Work instructions - Can you rewrite the data below as a numbered list, leaving out the blank lines?

-------- Excerpted records --------

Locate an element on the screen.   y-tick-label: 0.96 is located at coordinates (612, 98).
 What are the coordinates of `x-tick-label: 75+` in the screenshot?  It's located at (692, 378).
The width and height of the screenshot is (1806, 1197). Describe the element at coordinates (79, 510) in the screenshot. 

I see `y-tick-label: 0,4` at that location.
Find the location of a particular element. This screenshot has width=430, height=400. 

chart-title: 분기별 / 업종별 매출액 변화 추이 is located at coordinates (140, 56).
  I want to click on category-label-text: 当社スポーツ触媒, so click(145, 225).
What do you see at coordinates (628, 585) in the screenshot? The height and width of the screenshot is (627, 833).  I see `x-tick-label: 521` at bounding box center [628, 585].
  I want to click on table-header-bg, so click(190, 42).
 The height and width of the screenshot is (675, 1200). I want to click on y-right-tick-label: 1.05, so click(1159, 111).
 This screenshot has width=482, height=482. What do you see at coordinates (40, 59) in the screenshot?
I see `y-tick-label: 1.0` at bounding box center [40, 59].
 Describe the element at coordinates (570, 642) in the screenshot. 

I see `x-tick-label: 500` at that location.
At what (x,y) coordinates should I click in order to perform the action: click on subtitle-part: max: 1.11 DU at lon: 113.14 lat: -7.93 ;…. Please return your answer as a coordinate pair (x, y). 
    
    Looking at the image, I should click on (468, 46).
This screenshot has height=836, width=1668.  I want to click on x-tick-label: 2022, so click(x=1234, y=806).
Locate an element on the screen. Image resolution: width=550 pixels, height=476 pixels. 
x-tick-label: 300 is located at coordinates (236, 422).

--------

Written answer -
1. Locate an element on the screen.   y-tick-label: 0.96 is located at coordinates (612, 98).
2.  What are the coordinates of `x-tick-label: 75+` in the screenshot?  It's located at (692, 378).
3. The width and height of the screenshot is (1806, 1197). Describe the element at coordinates (79, 510) in the screenshot. 
4. I see `y-tick-label: 0,4` at that location.
5. Find the location of a particular element. This screenshot has width=430, height=400. 
6. chart-title: 분기별 / 업종별 매출액 변화 추이 is located at coordinates (140, 56).
7.   I want to click on category-label-text: 当社スポーツ触媒, so click(145, 225).
8. What do you see at coordinates (628, 585) in the screenshot? The height and width of the screenshot is (627, 833).  I see `x-tick-label: 521` at bounding box center [628, 585].
9.   I want to click on table-header-bg, so click(190, 42).
10.  The height and width of the screenshot is (675, 1200). I want to click on y-right-tick-label: 1.05, so click(1159, 111).
11.  This screenshot has width=482, height=482. What do you see at coordinates (40, 59) in the screenshot?
12. I see `y-tick-label: 1.0` at bounding box center [40, 59].
13.  Describe the element at coordinates (570, 642) in the screenshot. 
14. I see `x-tick-label: 500` at that location.
15. At what (x,y) coordinates should I click in order to perform the action: click on subtitle-part: max: 1.11 DU at lon: 113.14 lat: -7.93 ;…. Please return your answer as a coordinate pair (x, y). 
16.     Looking at the image, I should click on (468, 46).
17. This screenshot has height=836, width=1668.  I want to click on x-tick-label: 2022, so click(x=1234, y=806).
18. Locate an element on the screen. Image resolution: width=550 pixels, height=476 pixels. 
19. x-tick-label: 300 is located at coordinates (236, 422).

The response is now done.